Ya al principio del siglo pasado, en el contexto de la Primera Guerra Mundial, Karl Krauss (1874-1936), denunciaba la existencia de un “lenguaje mortífero”, e insistía sobre la necesidad de reemplazarlo por otro. Kraus nació en Gitschin, Bohemia, por entonces parte del Imperio austrohúngaro, y murió en Viena. El escritor y periodista fue famoso por sus ironías y sátiras, criticó la prensa hegemónica y las culturas alemanas y austríacas. Se lo calificó como “periodista anti-periodístico”. En verdad, su blanco era el sentido común dominante impuesto por los medios al servicio del statu quo, al que disparaba desde su propio periódico Die Fackel (“La antorcha”).
El pensador (cien años ante del concepto de “noticias falsas”) condenaba la sociedad de su tiempo, a la que describía como “una época ruidosa, que retumba con la escalofriante sinfonía de hechos que producen noticias y de noticias que tienen la culpa de los hechos”. La afirmación, que posee una actualidad aterradora, puede leerse en su libro de 1914 En esta gran época. De cómo la prensa liberal engendra una guerra mundial.
Kraus consideraba que los periodistas de los grandes medios eran mercenarios de la causa más rentable de la época, y que eran capaces de banalizar y embellecer hechos atroces para ejercer una influencia sobre la opinión pública, con fines de lucro. Definió al periodista como “aquel que no tiene una idea, pero tiene que expresarla”. Para el escritor, ciertos periodistas (e intelectuales) reproducen de manera paradigmática los males específicos de lo que designó irónicamente como “gran época”: la corrupción del lenguaje y el vaciamiento de la imaginación, lo que lo llevó a decir que “la vida es sólo una forma impresa de la prensa”.
Kraus se refería a las y los periodistas e intelectuales que apoyaban la guerra, pero sus palabras resuenan hoy con acuciante actualidad: “Si se lee el periódico sólo por la información, no se aprende la verdad, ni siquiera la verdad sobre el periódico. La verdad es que el periódico no es un índice de contenidos, sino un contenido, y más que eso, un estimulante. Cuando miente sobre atrocidades, aparecen las atrocidades. ¡Hay más injusticia en el mundo porque hay una prensa que la inventa y que se queja de ella! No son las naciones las que se atacan unas a otras, sino la vergüenza internacional, el oficio que no a pesar de su irresponsabilidad, sino gracias a la misma, gobierna el mundo, reparte heridas, tortura prisioneros, acosa extranjeros, y vuelve pendencieros a los gentlemen”, señaló Kraus.

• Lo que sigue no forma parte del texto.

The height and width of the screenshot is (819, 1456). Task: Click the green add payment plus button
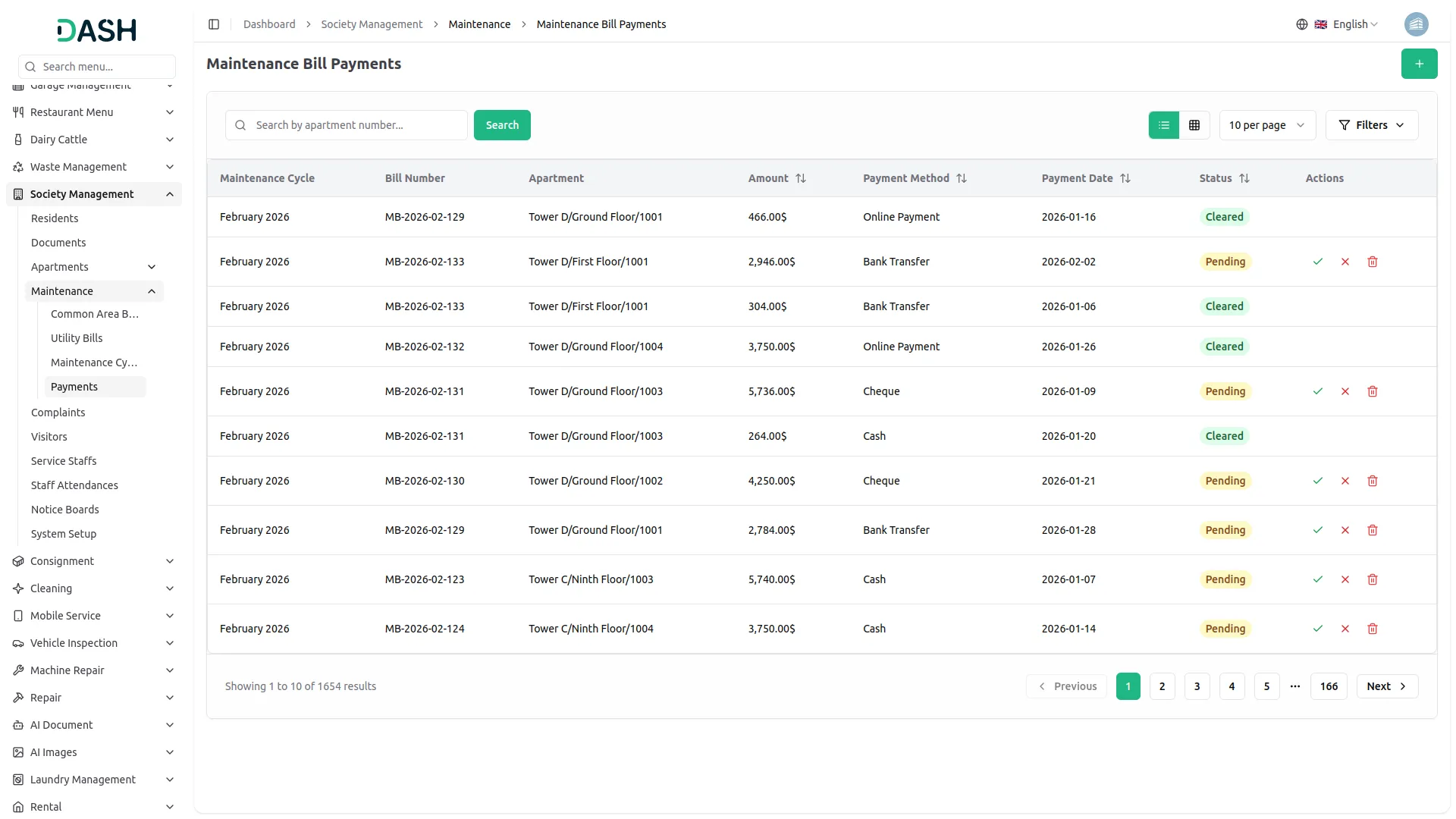point(1419,64)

Un siglo antes del “periodismo de guerra” de las corporaciones, escribía: “El despacho informativo es un recurso bélico tanto como la granada, que tampoco tiene consideración por casos concretos. Ustedes creen; pero ellos saben más, y ustedes tienen que creer en eso. Los héroes de la impertinencia, gente con la que ningún combatiente querría compartir una trinchera pero por la que sí ha de dejarse entrevistar en una, irrumpen en un castillo real recién abandonado para poder informar: ¡Fuimos los primeros! Cobrar por cometer atrocidades no sería ni con mucho tan insultante como cobrar por inventarlas”.

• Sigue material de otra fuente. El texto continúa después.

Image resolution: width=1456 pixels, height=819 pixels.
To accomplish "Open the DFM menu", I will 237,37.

Antes de internet, la IA, Netflix, y la explosión cuantitativa de datos y contenidos en las redes sociales, Kraus ponía la lupa sobre la cantidad y la mentira: “De la cantidad, que es el contenido de esta época, a cada uno de nosotros nos toca una parte, que procesamos según lo sentimos, y lo que nos es común se hace tan visible gracias al cable de comunicaciones y al cine que nos vamos contentos a casa. Pero así como el reportero ha liquidado nuestra fantasía con su verdad, nos devuelve a la vida con su mentira”.